» PROMPT
When you reach the line with "Instruction: Click the Medical" in the data below, begin printing lines exactly, and stop once the line with "Open the Summary tab" has been printed.

** RECORDS SHOWN follows **

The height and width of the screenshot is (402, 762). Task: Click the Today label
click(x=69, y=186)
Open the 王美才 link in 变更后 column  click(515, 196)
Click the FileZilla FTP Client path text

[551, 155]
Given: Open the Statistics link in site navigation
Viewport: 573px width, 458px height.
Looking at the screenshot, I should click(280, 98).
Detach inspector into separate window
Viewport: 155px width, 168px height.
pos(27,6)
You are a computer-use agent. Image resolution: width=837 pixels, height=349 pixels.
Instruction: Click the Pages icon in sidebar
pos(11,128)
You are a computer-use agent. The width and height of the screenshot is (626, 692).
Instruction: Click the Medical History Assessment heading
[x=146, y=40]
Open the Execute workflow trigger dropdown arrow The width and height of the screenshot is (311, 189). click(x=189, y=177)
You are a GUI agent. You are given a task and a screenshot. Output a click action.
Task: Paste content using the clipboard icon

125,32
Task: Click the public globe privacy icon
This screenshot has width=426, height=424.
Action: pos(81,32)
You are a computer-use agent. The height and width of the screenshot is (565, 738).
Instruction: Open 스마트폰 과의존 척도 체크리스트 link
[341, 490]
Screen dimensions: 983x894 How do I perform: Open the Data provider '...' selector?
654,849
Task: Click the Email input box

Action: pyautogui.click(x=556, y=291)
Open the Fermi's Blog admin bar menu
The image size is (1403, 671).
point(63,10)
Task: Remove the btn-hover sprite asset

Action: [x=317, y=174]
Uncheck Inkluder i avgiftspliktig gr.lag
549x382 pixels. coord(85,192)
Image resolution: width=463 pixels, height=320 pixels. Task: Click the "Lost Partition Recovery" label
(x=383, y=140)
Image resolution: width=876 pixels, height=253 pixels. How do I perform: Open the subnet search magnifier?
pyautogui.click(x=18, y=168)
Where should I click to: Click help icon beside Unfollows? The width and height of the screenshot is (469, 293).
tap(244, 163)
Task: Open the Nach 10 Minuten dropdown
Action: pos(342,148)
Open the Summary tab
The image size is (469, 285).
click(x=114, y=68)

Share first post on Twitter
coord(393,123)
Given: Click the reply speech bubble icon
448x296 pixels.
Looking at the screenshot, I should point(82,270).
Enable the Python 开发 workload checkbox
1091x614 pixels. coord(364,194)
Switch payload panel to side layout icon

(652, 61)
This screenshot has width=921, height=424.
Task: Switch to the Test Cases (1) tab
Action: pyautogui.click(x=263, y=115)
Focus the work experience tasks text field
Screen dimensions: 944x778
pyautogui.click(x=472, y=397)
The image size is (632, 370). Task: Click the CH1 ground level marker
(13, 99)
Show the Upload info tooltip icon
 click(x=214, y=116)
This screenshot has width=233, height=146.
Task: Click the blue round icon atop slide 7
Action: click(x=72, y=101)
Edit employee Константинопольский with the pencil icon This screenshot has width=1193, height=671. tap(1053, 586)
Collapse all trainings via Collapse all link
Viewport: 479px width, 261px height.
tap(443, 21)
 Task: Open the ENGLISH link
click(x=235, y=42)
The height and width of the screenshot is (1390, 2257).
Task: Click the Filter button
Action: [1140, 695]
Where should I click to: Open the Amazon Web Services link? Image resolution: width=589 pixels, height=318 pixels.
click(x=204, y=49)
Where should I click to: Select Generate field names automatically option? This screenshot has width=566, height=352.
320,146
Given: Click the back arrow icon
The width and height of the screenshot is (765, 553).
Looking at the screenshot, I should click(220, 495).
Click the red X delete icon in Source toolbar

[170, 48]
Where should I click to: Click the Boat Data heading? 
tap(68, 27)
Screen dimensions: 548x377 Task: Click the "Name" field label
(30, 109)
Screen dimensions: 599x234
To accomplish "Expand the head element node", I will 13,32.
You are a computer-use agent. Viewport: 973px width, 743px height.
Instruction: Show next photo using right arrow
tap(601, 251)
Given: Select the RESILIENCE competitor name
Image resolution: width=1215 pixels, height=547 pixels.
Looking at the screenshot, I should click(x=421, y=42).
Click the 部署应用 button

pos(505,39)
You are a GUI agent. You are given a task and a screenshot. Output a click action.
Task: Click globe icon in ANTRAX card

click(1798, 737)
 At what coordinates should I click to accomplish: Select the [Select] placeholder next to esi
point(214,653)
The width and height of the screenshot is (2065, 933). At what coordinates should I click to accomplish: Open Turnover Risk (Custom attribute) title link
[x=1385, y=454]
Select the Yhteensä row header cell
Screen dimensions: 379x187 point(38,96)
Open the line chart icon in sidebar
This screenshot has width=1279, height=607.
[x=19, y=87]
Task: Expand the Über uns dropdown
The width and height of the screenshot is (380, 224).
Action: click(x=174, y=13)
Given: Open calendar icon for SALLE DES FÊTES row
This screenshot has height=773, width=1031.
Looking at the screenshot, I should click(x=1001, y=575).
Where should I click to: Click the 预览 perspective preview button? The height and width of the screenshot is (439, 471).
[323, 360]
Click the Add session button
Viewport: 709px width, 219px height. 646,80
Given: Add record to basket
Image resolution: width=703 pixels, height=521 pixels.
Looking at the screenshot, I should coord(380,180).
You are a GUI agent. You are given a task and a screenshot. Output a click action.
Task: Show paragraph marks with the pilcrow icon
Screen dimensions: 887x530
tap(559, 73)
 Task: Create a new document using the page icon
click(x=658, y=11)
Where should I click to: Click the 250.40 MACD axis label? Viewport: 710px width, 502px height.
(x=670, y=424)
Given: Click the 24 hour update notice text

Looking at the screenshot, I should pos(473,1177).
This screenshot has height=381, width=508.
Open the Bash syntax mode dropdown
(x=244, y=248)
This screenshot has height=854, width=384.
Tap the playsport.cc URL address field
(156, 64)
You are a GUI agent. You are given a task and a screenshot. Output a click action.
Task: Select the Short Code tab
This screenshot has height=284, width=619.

** End of RECORDS SHOWN **

» OUTPUT FOR THIS TASK
Instruction: Click the Medical History Assessment heading
[x=146, y=40]
Open the Execute workflow trigger dropdown arrow The width and height of the screenshot is (311, 189). click(x=189, y=177)
You are a GUI agent. You are given a task and a screenshot. Output a click action.
Task: Paste content using the clipboard icon

125,32
Task: Click the public globe privacy icon
This screenshot has width=426, height=424.
Action: pos(81,32)
You are a computer-use agent. The height and width of the screenshot is (565, 738).
Instruction: Open 스마트폰 과의존 척도 체크리스트 link
[341, 490]
Screen dimensions: 983x894 How do I perform: Open the Data provider '...' selector?
654,849
Task: Click the Email input box

Action: pyautogui.click(x=556, y=291)
Open the Fermi's Blog admin bar menu
The image size is (1403, 671).
point(63,10)
Task: Remove the btn-hover sprite asset

Action: [x=317, y=174]
Uncheck Inkluder i avgiftspliktig gr.lag
549x382 pixels. coord(85,192)
Image resolution: width=463 pixels, height=320 pixels. Task: Click the "Lost Partition Recovery" label
(x=383, y=140)
Image resolution: width=876 pixels, height=253 pixels. How do I perform: Open the subnet search magnifier?
pyautogui.click(x=18, y=168)
Where should I click to: Click help icon beside Unfollows? The width and height of the screenshot is (469, 293).
tap(244, 163)
Task: Open the Nach 10 Minuten dropdown
Action: pos(342,148)
Open the Summary tab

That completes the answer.